2010 Residential Code of NYS:  I have a two story wood framed single family dwelling.  On a framing inspection I noticed 2 x 4 studs spaced at 16" oc for the first floor walls.  The floor joists for the second floor did not stack directly above the studs.  The joists were offest by 6-8" from the studs.  The second floor studs did not stack over the floor joists below.  The wall studs are capped by a double top plate.  I have never noticed this type of construction detail but I am not certain if it is a code violation or just a mistake in the wall placement and layout.  the mechanical installation was not impacted ny this technique.  Thanks in advance.


----------



## brudgers

bptp32 said:
			
		

> I am not certain if it is a code violation or just a mistake in the wall placement and layout.
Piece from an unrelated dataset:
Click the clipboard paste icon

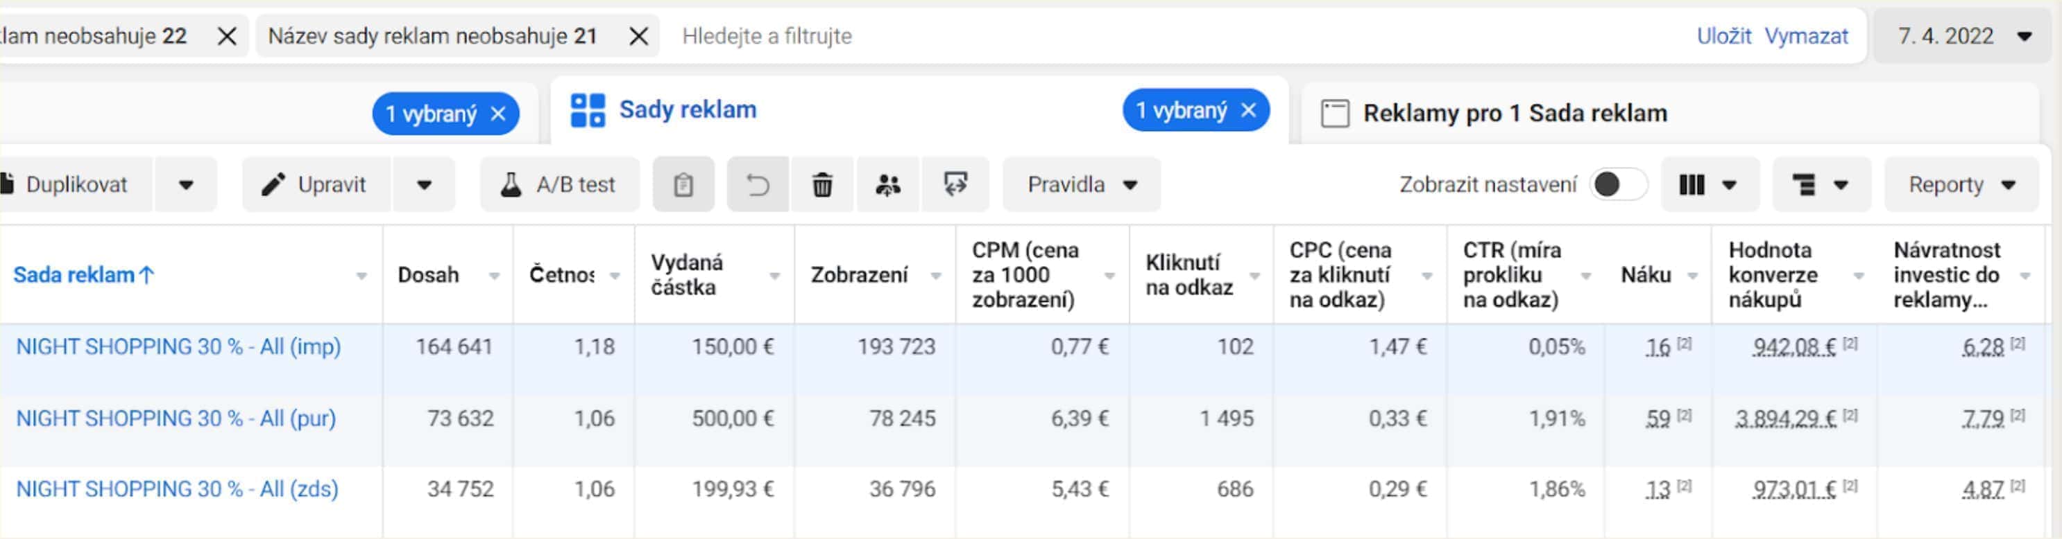coord(683,185)
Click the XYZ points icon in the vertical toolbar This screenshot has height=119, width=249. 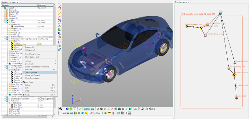60,6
  It's neither a violation or a mistake (unless there is notation on the plans requiring alignment).  There's a reason a double top plates are required for load bearing walls.

  And now you know what it is.


----------



## Pcinspector1

See IRC602.3.1, 602.3.2 and 602.3.3. also see figure R602.3(2) framing detail that shows a foundation cripple wall with studs offset below a floor.
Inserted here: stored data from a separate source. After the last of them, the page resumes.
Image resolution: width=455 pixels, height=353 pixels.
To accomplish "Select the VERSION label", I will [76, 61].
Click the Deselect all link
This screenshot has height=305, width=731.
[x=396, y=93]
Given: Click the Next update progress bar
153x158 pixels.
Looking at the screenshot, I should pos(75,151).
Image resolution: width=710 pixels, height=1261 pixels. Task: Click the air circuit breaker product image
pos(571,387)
IRC2006, not sure about NYS code.

pc1


----------



## fatboy

yup to the posts above.....


----------



## Mac

Sounds like the usual practice, right out of the book. Look for staggered top plate butt joints, watch the cutting, notching & boring, and keep electrical boxes out of the return air plenums.


----------



## codeworks

i'll guess the floor joists are layed  out at 24" o.c. ? sounds fine to me. you won't get "inline framing" unless wall studs and floor joists are on the same layout, and the layout man is really paying attention to what corner he pulled from first and follows it through.


----------



## Frank

Alignment of joists over studs is only required if using single top plate.

The studs above are supported by the band board.


----------



## TheCommish

the plumbers and electrican will love it, drill a hole from the second floor through the joist, and mabe missing the stud below, lots of street 1/4 bends, sussing tring to ge the duck work through to the second floor.
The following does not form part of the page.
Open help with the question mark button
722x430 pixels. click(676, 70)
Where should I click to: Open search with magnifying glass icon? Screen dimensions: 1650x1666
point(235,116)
i allways layed out left to right looking at the street, front to back, lined everthing up through the house, even in mixed spacing every third 24"oc lines up, look neat, easyer to keep sheating stager correct, and for the few times we used cedar clapboards all the stainstell nails in the studs lined up


----------



## incognito

Not against code, just poor framing technique by those who, 1) do not care or 2) do not know any better.


----------



## bptp32

thank you for the responses.  after further review of the commentary and the codes, it does not appear to be a code violation due to the double top plate and spacing of the studs.  It is always a pleasure to pose a question to the codes community and to recieve the various repsonses.  makes life a little easier for those of us that work in smaller communities and do not have other inspectors for discussion.  Thanks again for the answers to my questions.  I will continue to perform my inspections as if your son or daughter will one day purchase these structures.


----------



## incognito

I prefer you do inspections as if my son or daughter will be a guest in YOUR son or daughters future home.


----------